### Task instructions
- 1) In the woodworking comments below, which wood supplier is named as letting buyers pick their boards?
- 2) Decide whether each statement agrees with the woodworking comments below, answering yes or no and quoting the words that settle it:
(a) One commenter works only with hand planes.
(b) The first commenter has already tried USAChief's planer method.
(c) A band saw is suggested as a possible way to get the second side ready for the jointer.

##### Selected passage #####

Not sure I understand your point. What Bob showed takes no more time than jointing a standard board - just a different way to position the board. Cutting strips, gluing and clamping, then planing would take far longer. Then you would have to potentially edge joint the boards to remove the glued strips. Based on your comment, your method is a great idea for using a planer without a sled, and is safer than using a jointer but takes a far longer time. I must be misunderstanding something here since you think this process is far faster? In any case, I have not tried your planer method so will give it a go for longer boards. Thanks USAChief for the idea.
As a user of hand planes only, it's interesting to see how a little bit of manual dexterity and "feel" can also be applied to a stationary jointer.
Thanks for this. There's one thing I'm wondering about. Since I don't have a thickness planer, how could I flatten the other side of the board so it is parallel to the first face I flattened?
There is not easy answer to that question. That is the sole purpose of a planer. Hand tools are about the only option without one.
user4234885- you can't very accurately. Perhaps with a good band saw you could resaw accurately enough to run the other side through the jointer. Most wood suppliers such as Woodworker's Source allow you to pick your boards according to the quality you can work with.

##### Supplied information #####

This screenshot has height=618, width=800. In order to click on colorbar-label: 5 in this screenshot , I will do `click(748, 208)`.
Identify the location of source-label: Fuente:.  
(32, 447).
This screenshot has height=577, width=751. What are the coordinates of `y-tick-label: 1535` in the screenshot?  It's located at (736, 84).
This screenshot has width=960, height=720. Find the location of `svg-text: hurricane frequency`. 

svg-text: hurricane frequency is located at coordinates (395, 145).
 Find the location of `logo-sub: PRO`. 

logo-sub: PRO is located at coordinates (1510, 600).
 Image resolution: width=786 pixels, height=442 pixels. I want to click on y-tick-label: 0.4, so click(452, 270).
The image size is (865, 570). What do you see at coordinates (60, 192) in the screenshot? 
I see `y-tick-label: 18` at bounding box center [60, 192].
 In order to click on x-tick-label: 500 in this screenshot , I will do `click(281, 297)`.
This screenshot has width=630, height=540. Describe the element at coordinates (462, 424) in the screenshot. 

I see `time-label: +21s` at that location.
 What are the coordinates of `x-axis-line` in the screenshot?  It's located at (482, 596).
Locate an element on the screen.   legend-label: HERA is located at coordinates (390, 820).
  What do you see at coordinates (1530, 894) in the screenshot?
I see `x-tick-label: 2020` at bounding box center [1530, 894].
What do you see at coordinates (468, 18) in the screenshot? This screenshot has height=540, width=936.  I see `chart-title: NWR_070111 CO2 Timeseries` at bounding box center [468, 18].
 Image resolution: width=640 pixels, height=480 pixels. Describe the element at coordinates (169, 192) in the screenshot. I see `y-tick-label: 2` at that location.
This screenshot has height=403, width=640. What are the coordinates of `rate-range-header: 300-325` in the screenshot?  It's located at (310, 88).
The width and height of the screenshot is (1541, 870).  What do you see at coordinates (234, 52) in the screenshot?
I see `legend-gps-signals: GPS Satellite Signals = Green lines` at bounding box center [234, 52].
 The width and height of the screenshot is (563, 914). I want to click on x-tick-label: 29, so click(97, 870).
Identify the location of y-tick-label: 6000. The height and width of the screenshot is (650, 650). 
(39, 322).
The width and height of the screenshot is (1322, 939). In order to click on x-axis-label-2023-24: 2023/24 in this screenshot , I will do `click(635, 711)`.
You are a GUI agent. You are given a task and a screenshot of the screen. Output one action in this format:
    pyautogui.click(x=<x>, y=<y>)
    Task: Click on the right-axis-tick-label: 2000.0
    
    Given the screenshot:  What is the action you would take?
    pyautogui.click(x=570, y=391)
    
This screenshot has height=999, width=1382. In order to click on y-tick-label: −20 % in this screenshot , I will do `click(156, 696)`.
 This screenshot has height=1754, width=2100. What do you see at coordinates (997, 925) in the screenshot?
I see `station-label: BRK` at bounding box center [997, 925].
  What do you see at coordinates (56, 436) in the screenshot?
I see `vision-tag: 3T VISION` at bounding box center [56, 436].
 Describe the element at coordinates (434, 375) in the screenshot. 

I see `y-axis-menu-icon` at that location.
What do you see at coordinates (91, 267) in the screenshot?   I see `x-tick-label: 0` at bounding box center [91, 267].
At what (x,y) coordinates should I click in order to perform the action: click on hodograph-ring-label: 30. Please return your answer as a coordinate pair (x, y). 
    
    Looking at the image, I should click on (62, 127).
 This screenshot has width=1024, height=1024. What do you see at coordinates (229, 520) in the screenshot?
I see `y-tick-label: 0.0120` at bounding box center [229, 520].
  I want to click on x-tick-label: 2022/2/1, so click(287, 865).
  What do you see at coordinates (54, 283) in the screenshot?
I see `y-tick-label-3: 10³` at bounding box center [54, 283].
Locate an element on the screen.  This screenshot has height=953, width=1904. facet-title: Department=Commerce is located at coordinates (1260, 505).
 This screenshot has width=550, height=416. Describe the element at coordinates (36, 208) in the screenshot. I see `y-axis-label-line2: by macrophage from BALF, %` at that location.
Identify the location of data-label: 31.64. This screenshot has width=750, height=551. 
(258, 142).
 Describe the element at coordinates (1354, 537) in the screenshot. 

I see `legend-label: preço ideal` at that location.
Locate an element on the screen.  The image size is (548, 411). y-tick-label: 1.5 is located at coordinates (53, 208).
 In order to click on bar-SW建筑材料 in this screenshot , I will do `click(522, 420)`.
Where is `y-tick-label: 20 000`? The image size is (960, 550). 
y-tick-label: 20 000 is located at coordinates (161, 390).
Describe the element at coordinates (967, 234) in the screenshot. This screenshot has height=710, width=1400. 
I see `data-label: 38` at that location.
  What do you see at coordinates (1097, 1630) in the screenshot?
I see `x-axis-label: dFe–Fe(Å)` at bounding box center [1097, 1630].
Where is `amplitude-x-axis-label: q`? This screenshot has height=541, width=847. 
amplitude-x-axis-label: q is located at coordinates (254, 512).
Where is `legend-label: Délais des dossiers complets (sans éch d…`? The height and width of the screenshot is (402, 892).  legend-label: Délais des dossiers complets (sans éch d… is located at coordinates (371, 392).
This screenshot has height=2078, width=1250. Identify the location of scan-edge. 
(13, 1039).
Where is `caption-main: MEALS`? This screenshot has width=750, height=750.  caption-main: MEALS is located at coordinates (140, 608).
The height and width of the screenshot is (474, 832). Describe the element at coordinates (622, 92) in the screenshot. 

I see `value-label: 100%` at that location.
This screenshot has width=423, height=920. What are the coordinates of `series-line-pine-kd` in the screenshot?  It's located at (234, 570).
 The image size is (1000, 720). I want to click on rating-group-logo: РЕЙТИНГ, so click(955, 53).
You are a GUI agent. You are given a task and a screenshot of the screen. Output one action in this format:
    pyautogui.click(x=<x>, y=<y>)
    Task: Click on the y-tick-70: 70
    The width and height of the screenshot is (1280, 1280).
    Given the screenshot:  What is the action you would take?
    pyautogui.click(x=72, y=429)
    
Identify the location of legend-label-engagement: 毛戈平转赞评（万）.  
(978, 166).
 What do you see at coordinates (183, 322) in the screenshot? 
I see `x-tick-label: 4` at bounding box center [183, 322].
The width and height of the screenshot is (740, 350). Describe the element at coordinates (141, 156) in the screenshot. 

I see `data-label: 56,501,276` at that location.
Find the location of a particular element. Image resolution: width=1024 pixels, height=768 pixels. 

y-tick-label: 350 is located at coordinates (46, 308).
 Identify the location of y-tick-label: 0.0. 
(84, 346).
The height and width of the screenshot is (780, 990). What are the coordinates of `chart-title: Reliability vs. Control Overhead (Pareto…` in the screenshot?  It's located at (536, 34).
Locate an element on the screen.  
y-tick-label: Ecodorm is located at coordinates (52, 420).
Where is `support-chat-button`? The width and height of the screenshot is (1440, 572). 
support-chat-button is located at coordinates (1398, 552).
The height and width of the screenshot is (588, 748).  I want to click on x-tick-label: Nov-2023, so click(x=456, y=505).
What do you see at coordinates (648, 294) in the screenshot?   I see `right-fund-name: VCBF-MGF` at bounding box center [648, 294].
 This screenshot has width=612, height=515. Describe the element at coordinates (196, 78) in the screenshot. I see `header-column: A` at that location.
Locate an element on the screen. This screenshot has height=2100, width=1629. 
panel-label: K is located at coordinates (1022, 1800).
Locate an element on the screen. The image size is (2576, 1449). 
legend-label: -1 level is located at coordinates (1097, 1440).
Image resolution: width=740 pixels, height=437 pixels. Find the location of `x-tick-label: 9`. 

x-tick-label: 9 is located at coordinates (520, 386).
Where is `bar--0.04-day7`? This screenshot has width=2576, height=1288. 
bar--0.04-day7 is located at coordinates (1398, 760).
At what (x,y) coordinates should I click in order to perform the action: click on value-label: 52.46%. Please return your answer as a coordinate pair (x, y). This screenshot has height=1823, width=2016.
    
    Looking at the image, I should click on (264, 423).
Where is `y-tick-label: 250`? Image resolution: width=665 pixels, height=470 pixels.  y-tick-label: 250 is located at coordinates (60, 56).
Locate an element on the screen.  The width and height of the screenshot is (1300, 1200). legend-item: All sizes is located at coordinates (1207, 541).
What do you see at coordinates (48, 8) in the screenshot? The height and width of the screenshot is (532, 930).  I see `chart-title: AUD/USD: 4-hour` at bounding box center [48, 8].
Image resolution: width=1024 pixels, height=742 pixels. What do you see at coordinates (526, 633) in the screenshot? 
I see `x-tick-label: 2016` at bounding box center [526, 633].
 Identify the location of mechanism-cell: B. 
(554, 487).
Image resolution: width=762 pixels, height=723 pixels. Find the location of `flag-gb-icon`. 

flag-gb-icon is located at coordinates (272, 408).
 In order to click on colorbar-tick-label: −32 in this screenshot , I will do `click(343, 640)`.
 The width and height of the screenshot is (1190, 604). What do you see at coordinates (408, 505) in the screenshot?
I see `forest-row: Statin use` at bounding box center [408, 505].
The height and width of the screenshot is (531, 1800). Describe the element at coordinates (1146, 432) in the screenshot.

#####

### Answers by item number
- 1) Woodworker's Source

- 2)
(a) Yes: "As a user of hand planes only"
(b) No: "I have not tried your planer method so will give it a go for longer boards."
(c) Yes: "Perhaps with a good band saw you could resaw accurately enough to run the other side through the jointer."